Harry Shapiro, penulis utama laporan itu menyebut, ada keterkaitan yang amat besar dalam ketersediaan produk pengganti rokok dengan anjloknya kebiasaan merokok.
“Apa pun motivasi dari negara-negara tersebut melarang sejumlah produk alternatif rokok, mereka harus menyadari bahwa kebijakan demikian menjadikan mereka sebagai rekan terbaik bagi industri tembakau,” papar dia.
Ketika Uni Eropa telah melarang snus, larangan terhadap rokok elektronik di beberapa negara Asia Pasifik menimbulkan kekhawatiran besar. Nancy Sutthoff dari lembaga konsumen International Network of Nicotine Consumers Organisations bilang bahwa dirinya kerap mewakili banyak vapers yang ketakutan ditahan polisi. Padahal, mereka tengah menyelamatkan hidupnya sendiri.
“Negara-negara mereka mengizinkan konsumsi rokok yang sangat berbahaya, namun melarang rokok elektronik yang lebih aman karena WHO telah mendukung larangan tersebut,” jelas dia.

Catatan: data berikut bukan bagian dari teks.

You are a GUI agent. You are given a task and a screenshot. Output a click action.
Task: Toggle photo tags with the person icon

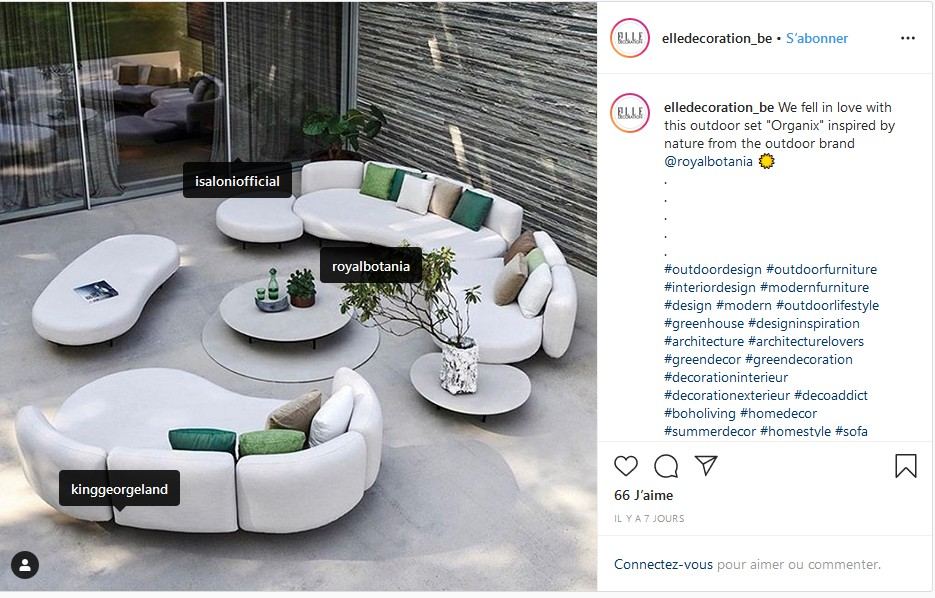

WHO berkebijakan menggelar konferensi yang dihadiri para perwakilan 181 negara. Seluruh 181 negara itu telah meratifikasi Konvensi Kerangka Kerja WHO tentang Pengendalian Tembakau, mewajibkan mereka untuk menjalankan pengurangan bahaya kesehatan.
Meski demikian, acara WHO ini tak melibatkan semua pihak. Dalam beberapa tahun terakhir, ajang tersebut telah melarang kehadiran konsumen, wartawan, dan sejumlah lembaga seperti Interpol.